Five nanograms of the extracted RNA was used for fragmentation at 94 °C for 4 min. First-strand synthesis was performed using SMARTer oligonucleotides, a template-switching oligo mix, partial Illumina adaptor sequences, and SMARTScribe reverse transcriptase at 42 °C for 90 min and then at 70 °C for 10 min. The cDNA was then amplified by 5 cycles of PCR with SeqAmp DNA polymerase and adapters for Illumina sequencing (with specific barcodes) and purified by two rounds of clean-up with 1 × AMPure XP beads (Agencourt). Ribosomal cDNA was depleted by a ZapR-mediated process, in which the library fragments originating from rRNA (18S and 28S) and mitochondrial rRNA (m12S and m16S) are cleaved by ZapR in the presence of R-Probes (which are mammalian-specific). These R-Probes were hybridized to ribosomal RNA and mitochondrial rRNA sequences for 60 min at 37 °C and then for 10 min at 72 °C. The depleted cDNA fragments were further amplified with universal Illumina primers for 16 PCR cycles. Lastly, the PCR products were purified once again by a single round of clean-up with 1 × AMPure XP beads to yield the final cDNA library. The library was sequenced in single-read mode (60 nucleotides) on a MiSeq instrument using the V2 Kit.

Bioinformatic analyses

Sequencing reads were trimmed by 3 bases at the 5′ ends, and reads originating from the Vero cells were filtered out using SAMtools40 against the Chlorocebus sabaeus genome. The reads were subjected to taxonomical profiling with MetaPhlAn241 using the default settings. Subsequent taxonomical profiling was performed with Pathoscope 2.042 using an in-house-constructed target genome database containing all complete bacterial, viral and fungal genomes from the National Center for Biotechnology Information (NCBI) database (5414, 5777 and 3451 genomes, respectively). The reads were aligned to these genome sequences using the Bowtie2 algorithm43 with default Pathoscope parameters. De novo assembly of the reads was performed by SPAdes, with default parameters44, and Velvet45, using VelvetOptimiser46 to determine the optimized parameters for the assembly.

Multiple alignments and phylogenetic analyses were conducted by MegAlign Pro software using the MUSCLE algorithm with default parameters.

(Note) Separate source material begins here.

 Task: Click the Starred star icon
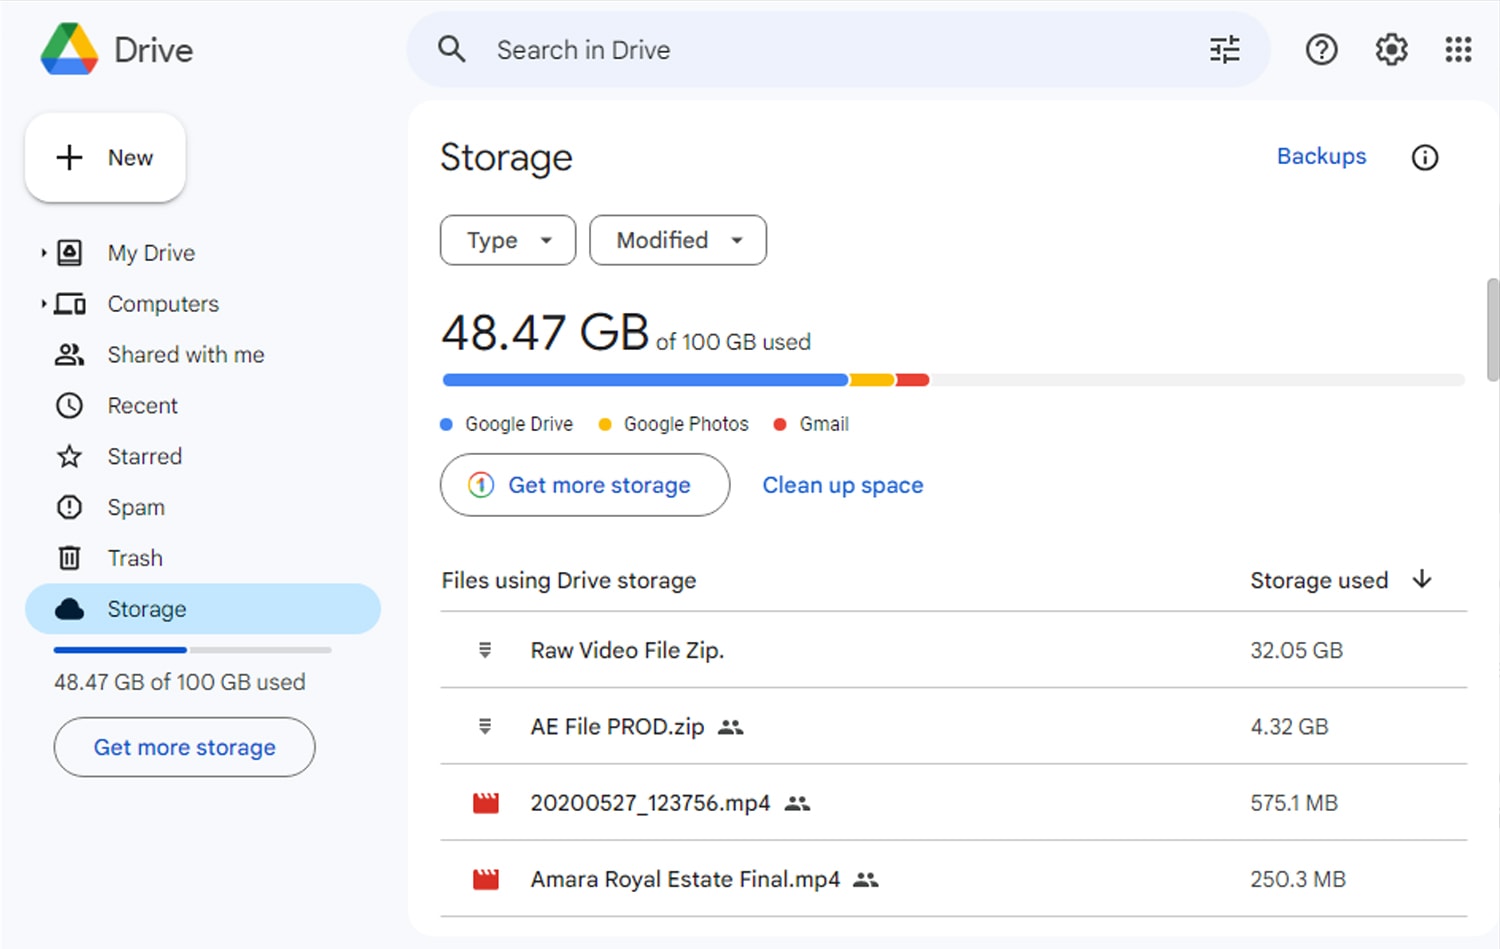[x=68, y=456]
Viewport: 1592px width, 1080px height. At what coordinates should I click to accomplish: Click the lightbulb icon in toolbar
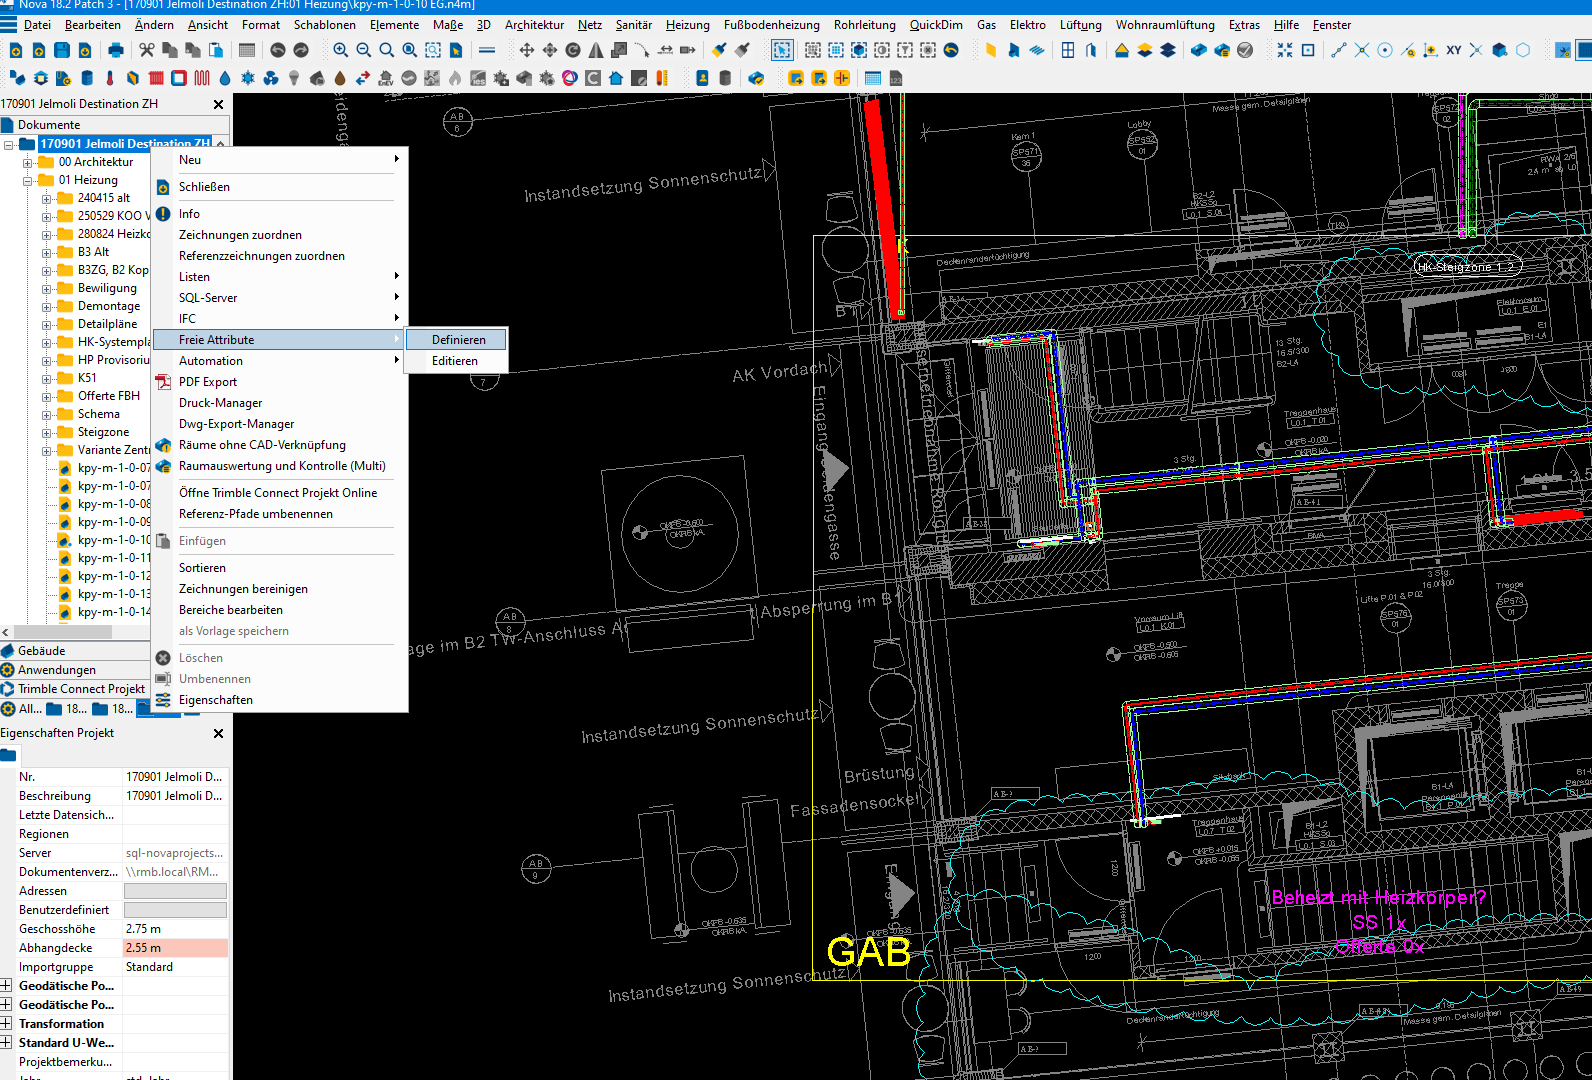click(x=294, y=78)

ORFs were predicted with SeqBuilder Pro software using the following parameters: minimal length of 25 amino acids and beginning with a start codon. MegAlign Pro and SeqBuilder Pro are part of the Lasergene Genomics Suite, version 15 (DNASTAR).

BLAST analyses were conducted (on 04/Feb/2018) with the NCBI web interface (https://blast.ncbi.nlm.nih.gov/Blast.cgi), using the BLASTN algorithm optimized for “somewhat similar sequences (BLASTN)” and using the nucleotide collection (nr/nt) as a database.

NZV detection by RT-PCR

Primers for RT-PCR (Forward: TCTGCTGGTGATGATGGATTAAA, Reverse: CATCTCACTTTTGTTTCTTCCTCTCA) were designed using Primer Express 3.0 (Applied Biosystems) based on the NZV S segment. RT-PCR assays were conducted in 25-µl reactions using a SensiFAST™ Probe Lo-ROX One-Step Kit (Cat# BIO-78005, BIOLINE) as follows: 5 µl of the purified RNA were added to 20 µl of reaction mix composed of 12.5 µl of 2 × SensiFAST™ Probe One-Step mix, 1.25 µl of molecular-grade H2O, 2.75 µl of the forward and reverse primers (at final concentration of 0.55 µM), 0.5 µl of RiboSafe RNase Inhibitor (provided with the kit) and 0.25 µl of reverse transcriptase. The RT-PCR thermal cycle was as follows: 48 °C for 20 min, 95 °C for 2 min and 45 cycles of 94 °C for 15 sec and 60 °C for 35 sec. Fifteen microliters of each RT-PCR reaction was mixed with 3 µl of 6 × Gel Loading Dye (Cat# B7025S, New England BioLabs) and subjected to 2%-agarose/ethidium bromide gel electrophoresis. The agarose gel was then visualized under UV light using a Bio-Rad Gel Doc 2000 gel documentation system. A 50-bp DNA ladder (Cat# N3236L, New England Biolabs) was used for RT-PCR product size determination.